Duane Dmytryshyn

No. 28
- Position: Wide receiver

Personal information
- Born: June 11, 1971 (age 55) Saskatoon, Saskatchewan, Canada
- Listed height: 6 ft 1 in (1.85 m)
- Listed weight: 210 lb (95 kg)

Career information
- College: Saskatchewan

Career history
- 1993–1994: Calgary Stampeders
- 1995–1999: Toronto Argonauts
- 2000: Saskatchewan Roughriders

Awards and highlights
- 2× Grey Cup champion (1996, 1997);

= Duane Dmytryshyn =

Canadian football player (born 1971)

Duane Dmytryshyn (born June 11, 1971) is a Canadian former professional football player who played with the Calgary Stampeders, Toronto Argonauts and Saskatchewan Roughriders as a wide receiver. Dmytryshyn caught 101 passes for 1,609 yards and 9 receiving touchdowns in his career. He also rushed for 80 yards and 1 touchdown.

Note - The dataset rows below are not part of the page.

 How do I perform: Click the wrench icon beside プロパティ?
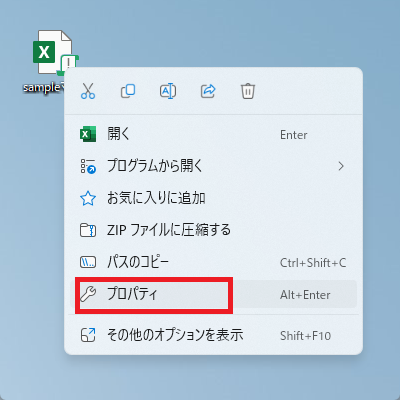click(88, 294)
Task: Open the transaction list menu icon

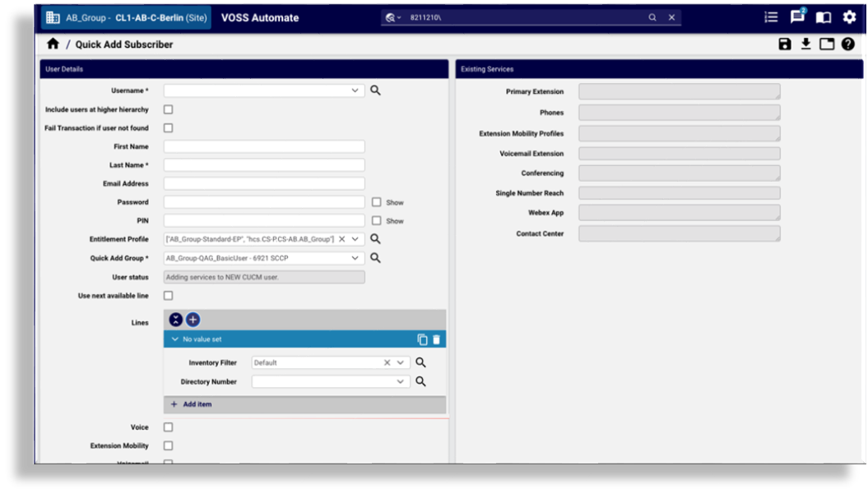Action: click(x=772, y=17)
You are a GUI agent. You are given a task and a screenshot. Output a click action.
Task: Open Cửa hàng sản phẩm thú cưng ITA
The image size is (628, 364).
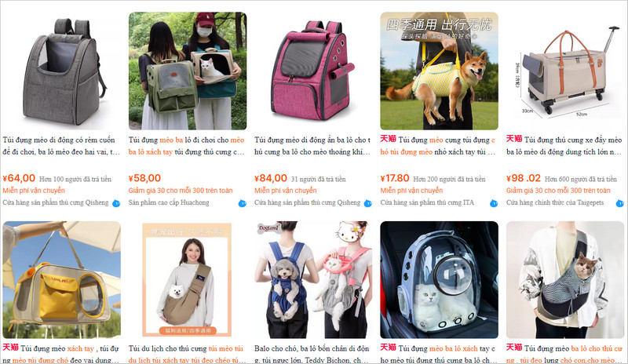click(x=427, y=202)
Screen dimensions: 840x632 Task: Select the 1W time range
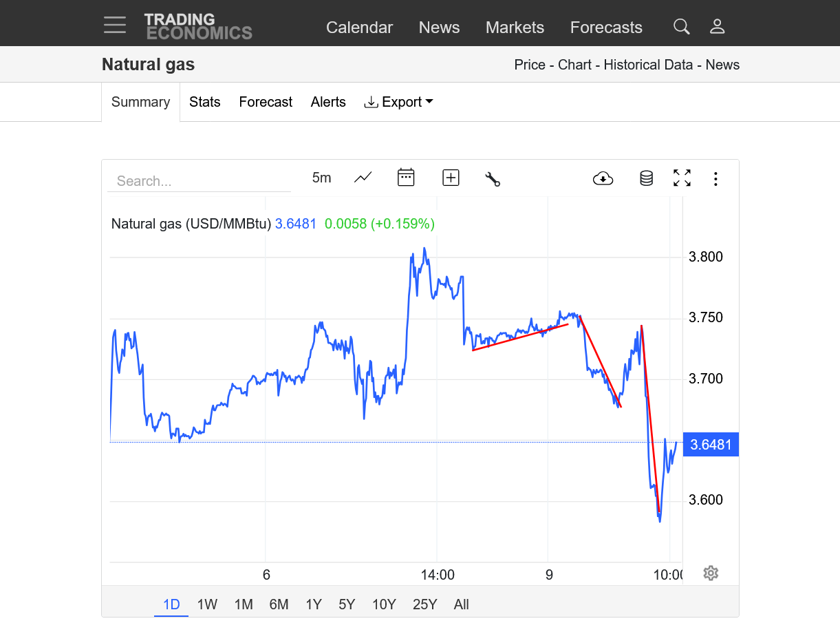click(x=207, y=604)
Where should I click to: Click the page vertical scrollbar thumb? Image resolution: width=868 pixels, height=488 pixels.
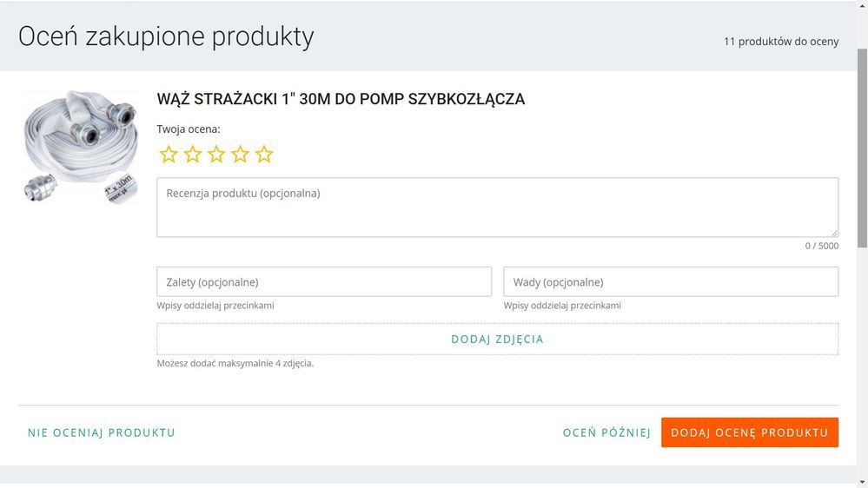pyautogui.click(x=863, y=148)
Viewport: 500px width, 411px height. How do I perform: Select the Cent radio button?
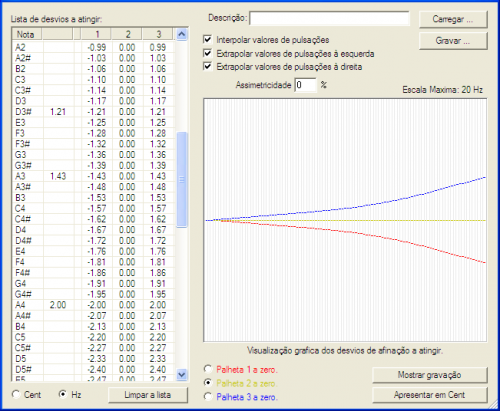pyautogui.click(x=16, y=395)
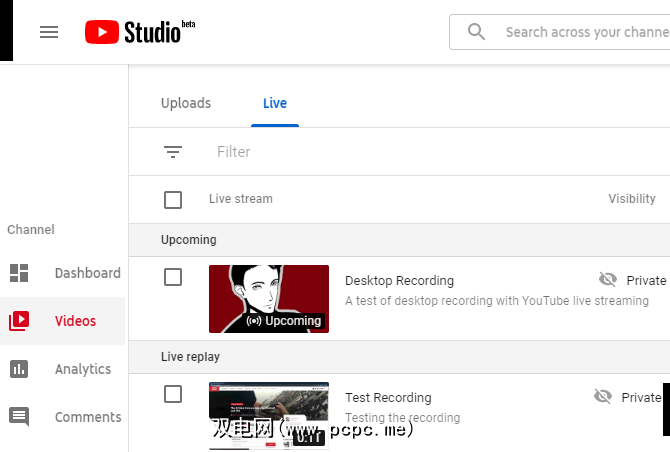Focus the Search across your channel box
Screen dimensions: 670x452
(585, 32)
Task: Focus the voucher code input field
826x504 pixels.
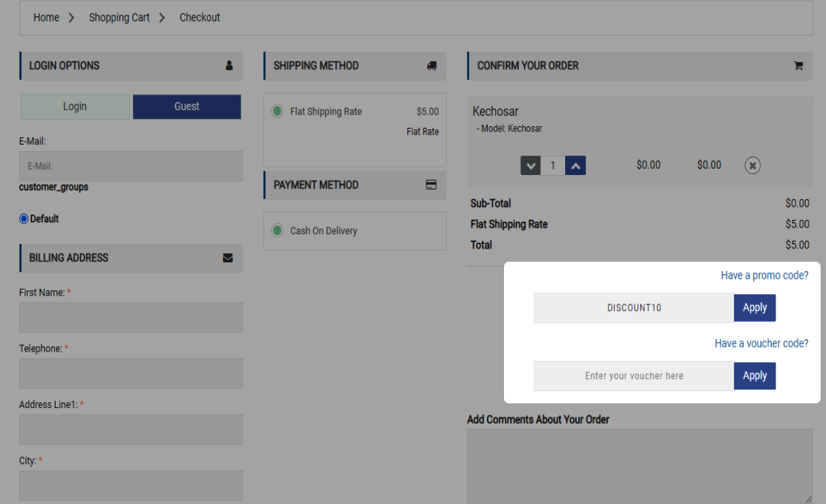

He won a provincial high school title in 1988 as a running back at Marion M. Graham Collegiate, where he also participated in basketball and track, and was a part of the first Saskatchewan Huskies team to win a Vanier Cup in 1990.

After his playing career he became a wide receivers coach with his college team. He was inducted into the Saskatoon Sports Hall of Fame in 2016, and soon after became a teacher at King George Community School in Saskatoon. Dmytryshyn is of Ukrainian descent.